> _SOURCE DATA_
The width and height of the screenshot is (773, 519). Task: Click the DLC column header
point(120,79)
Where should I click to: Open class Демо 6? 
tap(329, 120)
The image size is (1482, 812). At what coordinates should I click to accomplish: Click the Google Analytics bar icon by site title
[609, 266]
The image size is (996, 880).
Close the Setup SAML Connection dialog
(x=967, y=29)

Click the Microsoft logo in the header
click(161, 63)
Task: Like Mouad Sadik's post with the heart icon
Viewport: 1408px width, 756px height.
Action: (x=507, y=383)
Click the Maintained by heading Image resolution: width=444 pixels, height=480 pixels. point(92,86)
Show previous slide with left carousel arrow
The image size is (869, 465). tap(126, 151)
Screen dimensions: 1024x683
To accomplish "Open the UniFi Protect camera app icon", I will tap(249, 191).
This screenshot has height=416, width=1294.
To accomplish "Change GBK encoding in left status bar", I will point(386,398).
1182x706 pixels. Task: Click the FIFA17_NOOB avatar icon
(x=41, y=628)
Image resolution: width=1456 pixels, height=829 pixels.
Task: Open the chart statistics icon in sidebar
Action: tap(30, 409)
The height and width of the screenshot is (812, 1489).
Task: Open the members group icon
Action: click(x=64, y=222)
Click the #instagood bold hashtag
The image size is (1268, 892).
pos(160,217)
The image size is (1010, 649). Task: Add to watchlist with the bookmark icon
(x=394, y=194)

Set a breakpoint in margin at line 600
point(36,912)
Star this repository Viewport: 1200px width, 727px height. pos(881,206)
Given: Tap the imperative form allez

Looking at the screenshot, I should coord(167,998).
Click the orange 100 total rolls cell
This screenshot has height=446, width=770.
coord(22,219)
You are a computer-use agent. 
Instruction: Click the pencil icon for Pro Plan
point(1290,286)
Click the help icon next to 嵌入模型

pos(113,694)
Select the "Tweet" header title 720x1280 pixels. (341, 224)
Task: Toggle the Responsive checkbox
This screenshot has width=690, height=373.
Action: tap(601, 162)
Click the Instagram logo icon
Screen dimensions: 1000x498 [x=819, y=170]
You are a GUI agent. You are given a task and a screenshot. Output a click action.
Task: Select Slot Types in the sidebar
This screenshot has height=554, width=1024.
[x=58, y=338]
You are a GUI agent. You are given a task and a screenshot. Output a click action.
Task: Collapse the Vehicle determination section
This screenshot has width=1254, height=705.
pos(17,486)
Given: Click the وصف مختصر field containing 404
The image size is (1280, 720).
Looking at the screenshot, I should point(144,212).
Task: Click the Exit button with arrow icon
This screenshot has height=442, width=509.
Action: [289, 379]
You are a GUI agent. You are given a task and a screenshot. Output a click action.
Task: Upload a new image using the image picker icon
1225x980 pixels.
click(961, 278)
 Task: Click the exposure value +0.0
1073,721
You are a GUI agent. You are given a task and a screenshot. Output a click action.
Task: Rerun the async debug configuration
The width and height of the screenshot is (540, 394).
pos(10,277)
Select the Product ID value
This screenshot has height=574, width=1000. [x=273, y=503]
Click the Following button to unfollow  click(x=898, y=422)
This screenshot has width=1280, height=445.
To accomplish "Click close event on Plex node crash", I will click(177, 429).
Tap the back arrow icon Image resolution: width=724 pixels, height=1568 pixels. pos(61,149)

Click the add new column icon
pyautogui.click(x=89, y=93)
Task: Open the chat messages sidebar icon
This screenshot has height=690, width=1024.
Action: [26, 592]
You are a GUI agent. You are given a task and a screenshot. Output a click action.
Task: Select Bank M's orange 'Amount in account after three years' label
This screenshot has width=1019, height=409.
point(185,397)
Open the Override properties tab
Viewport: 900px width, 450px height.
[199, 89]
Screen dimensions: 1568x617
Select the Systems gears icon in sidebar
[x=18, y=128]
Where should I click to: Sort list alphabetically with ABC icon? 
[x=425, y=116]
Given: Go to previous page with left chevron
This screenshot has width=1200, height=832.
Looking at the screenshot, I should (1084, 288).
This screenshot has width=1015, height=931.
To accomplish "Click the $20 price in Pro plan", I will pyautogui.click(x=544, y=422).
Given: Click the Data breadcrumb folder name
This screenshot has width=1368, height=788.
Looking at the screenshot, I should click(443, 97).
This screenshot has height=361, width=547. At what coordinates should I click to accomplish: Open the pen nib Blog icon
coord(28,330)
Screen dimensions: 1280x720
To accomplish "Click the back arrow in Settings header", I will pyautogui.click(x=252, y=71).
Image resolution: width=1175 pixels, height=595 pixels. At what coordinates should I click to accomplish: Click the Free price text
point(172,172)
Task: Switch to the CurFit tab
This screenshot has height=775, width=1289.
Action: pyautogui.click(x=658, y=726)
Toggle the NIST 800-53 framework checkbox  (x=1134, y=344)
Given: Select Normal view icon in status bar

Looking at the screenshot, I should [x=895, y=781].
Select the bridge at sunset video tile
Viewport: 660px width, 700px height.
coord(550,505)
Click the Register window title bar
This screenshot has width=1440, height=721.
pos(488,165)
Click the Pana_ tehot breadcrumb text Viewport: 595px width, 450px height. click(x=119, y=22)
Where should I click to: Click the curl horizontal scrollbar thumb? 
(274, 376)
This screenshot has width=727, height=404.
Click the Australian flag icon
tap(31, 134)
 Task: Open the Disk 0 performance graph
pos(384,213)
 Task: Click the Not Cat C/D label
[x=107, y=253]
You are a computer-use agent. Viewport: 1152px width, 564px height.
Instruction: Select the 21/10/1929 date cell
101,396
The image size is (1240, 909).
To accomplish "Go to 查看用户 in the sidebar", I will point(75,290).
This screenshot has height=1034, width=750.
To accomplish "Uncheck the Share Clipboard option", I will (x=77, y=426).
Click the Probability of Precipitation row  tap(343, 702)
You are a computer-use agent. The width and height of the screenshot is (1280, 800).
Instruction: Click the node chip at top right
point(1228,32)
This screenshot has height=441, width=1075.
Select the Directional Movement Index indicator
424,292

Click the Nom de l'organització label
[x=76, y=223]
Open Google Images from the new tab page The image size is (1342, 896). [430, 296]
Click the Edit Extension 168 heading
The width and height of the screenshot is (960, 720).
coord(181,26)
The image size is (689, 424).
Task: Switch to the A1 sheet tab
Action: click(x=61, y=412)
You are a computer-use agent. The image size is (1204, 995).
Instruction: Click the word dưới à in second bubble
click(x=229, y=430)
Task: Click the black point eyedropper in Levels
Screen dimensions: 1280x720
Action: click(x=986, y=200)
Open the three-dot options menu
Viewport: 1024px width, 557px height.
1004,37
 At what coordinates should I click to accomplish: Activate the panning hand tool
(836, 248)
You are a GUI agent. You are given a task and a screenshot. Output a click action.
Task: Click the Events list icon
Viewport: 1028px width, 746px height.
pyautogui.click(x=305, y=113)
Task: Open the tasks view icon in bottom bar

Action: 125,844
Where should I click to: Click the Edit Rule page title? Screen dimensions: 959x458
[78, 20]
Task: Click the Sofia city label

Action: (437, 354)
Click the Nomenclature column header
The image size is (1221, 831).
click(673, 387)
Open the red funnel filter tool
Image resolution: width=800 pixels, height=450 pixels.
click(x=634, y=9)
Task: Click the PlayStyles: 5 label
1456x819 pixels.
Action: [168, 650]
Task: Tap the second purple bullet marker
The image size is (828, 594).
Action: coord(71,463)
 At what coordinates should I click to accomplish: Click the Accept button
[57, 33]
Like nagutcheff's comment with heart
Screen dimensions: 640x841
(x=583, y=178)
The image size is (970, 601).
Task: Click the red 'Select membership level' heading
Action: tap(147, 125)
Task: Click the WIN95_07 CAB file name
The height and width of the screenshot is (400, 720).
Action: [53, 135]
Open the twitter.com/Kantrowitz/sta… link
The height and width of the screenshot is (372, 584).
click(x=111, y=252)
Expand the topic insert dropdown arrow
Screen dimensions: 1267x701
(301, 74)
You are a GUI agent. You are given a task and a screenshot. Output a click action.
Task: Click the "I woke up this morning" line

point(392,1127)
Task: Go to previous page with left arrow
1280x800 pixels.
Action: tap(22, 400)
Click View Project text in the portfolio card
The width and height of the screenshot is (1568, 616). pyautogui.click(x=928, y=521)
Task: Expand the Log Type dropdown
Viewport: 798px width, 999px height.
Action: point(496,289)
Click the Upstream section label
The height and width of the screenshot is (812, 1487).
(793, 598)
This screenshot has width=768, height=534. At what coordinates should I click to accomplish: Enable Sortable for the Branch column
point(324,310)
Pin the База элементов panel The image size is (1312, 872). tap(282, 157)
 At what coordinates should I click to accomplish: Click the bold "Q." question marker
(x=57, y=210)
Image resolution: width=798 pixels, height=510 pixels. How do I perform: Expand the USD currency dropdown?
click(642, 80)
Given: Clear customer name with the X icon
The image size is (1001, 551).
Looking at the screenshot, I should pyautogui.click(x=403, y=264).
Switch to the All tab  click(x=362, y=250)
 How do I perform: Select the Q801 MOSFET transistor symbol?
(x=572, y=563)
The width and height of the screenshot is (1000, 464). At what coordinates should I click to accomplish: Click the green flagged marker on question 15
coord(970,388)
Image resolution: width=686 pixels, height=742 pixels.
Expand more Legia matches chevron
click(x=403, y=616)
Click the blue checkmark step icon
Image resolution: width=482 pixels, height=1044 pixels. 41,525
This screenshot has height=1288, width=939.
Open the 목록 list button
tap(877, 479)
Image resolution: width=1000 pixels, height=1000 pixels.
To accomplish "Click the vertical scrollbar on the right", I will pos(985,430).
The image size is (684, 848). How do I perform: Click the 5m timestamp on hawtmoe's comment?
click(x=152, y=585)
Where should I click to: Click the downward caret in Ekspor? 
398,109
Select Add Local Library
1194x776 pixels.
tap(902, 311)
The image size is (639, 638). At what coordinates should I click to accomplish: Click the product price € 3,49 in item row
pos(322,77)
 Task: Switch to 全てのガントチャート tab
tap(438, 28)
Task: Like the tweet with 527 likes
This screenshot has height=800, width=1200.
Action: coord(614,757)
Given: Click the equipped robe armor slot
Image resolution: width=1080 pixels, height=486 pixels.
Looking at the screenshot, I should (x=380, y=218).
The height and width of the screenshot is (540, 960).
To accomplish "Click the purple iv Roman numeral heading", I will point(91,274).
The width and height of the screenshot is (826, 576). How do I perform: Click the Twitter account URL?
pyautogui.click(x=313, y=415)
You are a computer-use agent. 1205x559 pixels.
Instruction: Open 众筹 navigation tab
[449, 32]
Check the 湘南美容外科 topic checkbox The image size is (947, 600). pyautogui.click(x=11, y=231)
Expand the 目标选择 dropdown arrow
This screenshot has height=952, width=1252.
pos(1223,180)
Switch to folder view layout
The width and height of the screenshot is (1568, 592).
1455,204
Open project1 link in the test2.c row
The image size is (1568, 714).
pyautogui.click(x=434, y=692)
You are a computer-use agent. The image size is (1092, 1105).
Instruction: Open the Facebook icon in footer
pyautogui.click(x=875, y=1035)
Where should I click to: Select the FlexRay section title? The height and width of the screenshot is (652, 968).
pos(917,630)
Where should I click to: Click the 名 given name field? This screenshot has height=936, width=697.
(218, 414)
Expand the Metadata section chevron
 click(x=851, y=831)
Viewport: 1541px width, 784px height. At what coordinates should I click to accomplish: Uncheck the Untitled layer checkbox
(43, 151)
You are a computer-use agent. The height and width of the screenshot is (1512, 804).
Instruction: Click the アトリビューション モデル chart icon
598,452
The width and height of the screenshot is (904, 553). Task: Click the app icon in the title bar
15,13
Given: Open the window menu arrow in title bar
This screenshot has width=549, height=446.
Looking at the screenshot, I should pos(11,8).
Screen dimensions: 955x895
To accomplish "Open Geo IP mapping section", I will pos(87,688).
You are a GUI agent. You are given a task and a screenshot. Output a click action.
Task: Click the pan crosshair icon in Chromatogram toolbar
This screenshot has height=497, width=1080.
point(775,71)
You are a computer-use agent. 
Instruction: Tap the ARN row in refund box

> _TASK TO COMPLETE_
Please reproduce, exactly as they appear above, the lines from the line containing "This screenshot has width=1280, height=445." up to and including the line containing "This screenshot has width=1015, height=931.".

> _EXERCISE RESPONSE_
This screenshot has width=1280, height=445.
To accomplish "Click close event on Plex node crash", I will click(177, 429).
Tap the back arrow icon Image resolution: width=724 pixels, height=1568 pixels. pos(61,149)

Click the add new column icon
pyautogui.click(x=89, y=93)
Task: Open the chat messages sidebar icon
This screenshot has height=690, width=1024.
Action: [26, 592]
You are a GUI agent. You are given a task and a screenshot. Output a click action.
Task: Select Bank M's orange 'Amount in account after three years' label
This screenshot has width=1019, height=409.
point(185,397)
Open the Override properties tab
Viewport: 900px width, 450px height.
[199, 89]
Screen dimensions: 1568x617
Select the Systems gears icon in sidebar
[x=18, y=128]
Where should I click to: Sort list alphabetically with ABC icon? 
[x=425, y=116]
Given: Go to previous page with left chevron
This screenshot has width=1200, height=832.
Looking at the screenshot, I should (1084, 288).
This screenshot has width=1015, height=931.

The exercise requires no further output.